* [INSTRUCTIONS TO FOLLOW]
Word for word, restate the lines from the start of the data down to the line with "Turnkey Packages (507, 2179)", both included.

* [RECORDS SHOWN]
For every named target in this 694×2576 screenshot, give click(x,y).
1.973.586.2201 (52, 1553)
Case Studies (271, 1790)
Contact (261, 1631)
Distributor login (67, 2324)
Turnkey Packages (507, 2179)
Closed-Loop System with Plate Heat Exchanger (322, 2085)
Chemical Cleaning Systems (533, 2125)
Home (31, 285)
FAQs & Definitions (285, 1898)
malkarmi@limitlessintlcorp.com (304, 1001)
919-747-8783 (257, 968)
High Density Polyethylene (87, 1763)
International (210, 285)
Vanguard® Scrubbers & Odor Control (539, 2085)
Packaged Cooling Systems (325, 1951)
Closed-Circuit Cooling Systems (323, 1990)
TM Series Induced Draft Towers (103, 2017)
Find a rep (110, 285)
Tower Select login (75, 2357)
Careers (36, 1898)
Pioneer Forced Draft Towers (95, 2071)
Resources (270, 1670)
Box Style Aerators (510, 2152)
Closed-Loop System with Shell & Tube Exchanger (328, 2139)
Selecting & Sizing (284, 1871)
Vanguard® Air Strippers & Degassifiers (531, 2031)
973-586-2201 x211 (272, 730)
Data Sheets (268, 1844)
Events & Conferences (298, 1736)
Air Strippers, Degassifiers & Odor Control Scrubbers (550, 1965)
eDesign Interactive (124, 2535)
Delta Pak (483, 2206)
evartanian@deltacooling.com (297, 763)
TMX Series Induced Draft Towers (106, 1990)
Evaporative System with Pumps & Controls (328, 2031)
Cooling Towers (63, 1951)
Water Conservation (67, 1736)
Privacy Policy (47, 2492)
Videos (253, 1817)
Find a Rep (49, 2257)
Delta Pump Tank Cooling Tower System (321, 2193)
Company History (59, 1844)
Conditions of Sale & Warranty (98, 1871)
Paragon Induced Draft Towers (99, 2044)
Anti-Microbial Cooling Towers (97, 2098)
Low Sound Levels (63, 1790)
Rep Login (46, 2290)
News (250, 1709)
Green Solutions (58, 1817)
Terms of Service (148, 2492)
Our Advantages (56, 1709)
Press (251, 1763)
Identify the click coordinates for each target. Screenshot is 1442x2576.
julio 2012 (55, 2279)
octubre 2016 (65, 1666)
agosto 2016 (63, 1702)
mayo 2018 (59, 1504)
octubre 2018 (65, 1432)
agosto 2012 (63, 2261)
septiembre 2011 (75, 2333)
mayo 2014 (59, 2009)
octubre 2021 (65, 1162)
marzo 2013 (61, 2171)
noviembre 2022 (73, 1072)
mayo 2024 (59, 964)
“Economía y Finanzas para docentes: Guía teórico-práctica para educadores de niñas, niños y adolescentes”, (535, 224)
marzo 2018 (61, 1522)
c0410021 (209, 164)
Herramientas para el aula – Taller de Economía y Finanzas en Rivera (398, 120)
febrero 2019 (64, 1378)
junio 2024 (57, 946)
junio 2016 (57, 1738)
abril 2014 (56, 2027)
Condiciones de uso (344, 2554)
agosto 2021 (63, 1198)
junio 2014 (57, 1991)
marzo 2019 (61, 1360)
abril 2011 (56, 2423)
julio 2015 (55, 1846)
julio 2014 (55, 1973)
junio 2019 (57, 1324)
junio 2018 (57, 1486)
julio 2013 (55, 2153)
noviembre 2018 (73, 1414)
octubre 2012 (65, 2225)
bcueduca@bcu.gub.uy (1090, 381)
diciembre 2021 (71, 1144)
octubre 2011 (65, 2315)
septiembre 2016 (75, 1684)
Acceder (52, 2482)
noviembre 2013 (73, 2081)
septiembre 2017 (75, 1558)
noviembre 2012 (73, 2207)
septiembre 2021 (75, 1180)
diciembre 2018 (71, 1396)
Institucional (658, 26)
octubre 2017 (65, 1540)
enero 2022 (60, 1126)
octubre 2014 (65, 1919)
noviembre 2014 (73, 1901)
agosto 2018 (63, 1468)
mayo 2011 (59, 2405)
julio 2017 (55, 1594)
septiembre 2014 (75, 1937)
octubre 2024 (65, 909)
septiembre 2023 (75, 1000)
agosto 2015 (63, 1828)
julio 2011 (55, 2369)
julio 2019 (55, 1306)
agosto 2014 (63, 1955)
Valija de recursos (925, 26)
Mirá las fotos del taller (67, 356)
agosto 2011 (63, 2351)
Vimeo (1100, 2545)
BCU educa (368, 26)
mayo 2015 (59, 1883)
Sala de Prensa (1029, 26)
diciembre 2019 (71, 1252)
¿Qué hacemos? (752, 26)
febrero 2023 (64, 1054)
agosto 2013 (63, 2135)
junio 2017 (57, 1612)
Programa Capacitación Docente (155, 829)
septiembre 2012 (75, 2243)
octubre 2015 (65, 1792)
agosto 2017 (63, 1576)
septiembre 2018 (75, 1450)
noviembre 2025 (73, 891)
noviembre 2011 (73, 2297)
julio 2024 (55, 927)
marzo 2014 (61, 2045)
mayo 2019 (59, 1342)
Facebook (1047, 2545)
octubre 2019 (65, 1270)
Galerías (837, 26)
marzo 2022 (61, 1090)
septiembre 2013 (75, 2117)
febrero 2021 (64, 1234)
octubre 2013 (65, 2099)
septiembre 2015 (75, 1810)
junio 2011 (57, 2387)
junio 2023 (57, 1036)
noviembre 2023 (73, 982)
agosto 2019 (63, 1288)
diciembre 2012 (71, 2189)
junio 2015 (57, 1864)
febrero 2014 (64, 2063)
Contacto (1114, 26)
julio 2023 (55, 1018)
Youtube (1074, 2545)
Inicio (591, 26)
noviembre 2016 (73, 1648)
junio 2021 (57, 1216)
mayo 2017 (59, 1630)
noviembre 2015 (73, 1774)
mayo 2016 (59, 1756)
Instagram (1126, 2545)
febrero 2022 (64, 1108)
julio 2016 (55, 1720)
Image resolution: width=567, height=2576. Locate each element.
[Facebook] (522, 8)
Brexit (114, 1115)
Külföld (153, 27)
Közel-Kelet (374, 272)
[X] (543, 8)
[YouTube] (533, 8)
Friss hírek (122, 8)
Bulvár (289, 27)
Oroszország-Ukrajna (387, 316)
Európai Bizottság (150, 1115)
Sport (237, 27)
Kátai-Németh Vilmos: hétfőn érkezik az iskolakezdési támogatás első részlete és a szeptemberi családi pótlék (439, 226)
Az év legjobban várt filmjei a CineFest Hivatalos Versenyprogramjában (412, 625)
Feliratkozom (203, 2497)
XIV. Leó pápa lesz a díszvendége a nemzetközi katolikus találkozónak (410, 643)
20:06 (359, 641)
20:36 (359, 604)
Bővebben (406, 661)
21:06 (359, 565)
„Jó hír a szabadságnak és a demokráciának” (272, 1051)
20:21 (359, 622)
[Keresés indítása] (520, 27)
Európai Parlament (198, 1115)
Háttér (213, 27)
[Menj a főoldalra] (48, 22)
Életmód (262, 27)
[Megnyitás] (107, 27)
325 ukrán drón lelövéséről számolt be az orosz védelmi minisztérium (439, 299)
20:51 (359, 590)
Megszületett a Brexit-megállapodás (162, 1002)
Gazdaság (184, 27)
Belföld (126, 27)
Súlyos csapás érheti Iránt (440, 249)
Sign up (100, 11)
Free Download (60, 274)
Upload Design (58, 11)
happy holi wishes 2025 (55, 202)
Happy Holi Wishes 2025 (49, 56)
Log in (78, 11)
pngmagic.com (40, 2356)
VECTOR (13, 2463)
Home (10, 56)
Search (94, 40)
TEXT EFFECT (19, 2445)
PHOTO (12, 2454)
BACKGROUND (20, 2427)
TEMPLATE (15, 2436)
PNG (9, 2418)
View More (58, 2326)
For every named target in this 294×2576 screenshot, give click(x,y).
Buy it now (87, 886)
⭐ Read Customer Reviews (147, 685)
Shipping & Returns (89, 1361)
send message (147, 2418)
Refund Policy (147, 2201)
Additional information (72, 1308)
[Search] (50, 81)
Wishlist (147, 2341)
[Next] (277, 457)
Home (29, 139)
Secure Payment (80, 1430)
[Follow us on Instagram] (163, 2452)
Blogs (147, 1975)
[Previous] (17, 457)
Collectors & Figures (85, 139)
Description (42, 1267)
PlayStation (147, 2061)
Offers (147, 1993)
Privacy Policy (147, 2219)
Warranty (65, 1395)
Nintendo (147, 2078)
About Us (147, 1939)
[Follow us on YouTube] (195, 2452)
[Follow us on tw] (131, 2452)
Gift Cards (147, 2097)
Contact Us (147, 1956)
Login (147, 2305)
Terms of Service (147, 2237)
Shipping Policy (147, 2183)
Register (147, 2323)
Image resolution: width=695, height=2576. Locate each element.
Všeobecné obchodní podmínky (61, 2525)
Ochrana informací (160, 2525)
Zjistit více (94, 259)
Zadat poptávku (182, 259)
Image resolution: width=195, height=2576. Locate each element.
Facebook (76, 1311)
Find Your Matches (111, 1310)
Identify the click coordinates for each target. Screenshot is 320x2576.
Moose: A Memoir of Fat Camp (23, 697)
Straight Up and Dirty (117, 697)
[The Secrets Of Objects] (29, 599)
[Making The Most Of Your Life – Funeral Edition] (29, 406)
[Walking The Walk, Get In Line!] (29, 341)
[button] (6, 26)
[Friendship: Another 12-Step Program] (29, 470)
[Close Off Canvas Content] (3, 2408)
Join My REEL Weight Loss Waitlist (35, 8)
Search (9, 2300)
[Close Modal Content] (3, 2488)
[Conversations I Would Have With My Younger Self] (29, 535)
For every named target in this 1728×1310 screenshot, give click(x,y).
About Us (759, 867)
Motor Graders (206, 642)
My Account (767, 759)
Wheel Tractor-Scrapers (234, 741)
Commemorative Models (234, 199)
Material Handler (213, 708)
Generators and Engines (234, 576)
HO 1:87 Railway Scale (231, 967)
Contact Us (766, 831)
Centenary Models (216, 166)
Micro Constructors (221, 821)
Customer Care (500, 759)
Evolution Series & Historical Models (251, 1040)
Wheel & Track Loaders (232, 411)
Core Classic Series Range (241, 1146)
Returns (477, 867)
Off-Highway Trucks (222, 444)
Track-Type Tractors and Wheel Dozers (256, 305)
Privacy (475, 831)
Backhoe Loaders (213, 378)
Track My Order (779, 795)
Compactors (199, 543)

* [TASK RESULT]
For every named target in this 694×2576 screenshot, give click(x,y).
1.973.586.2201 (52, 1553)
Case Studies (271, 1790)
Contact (261, 1631)
Distributor login (67, 2324)
Turnkey Packages (507, 2179)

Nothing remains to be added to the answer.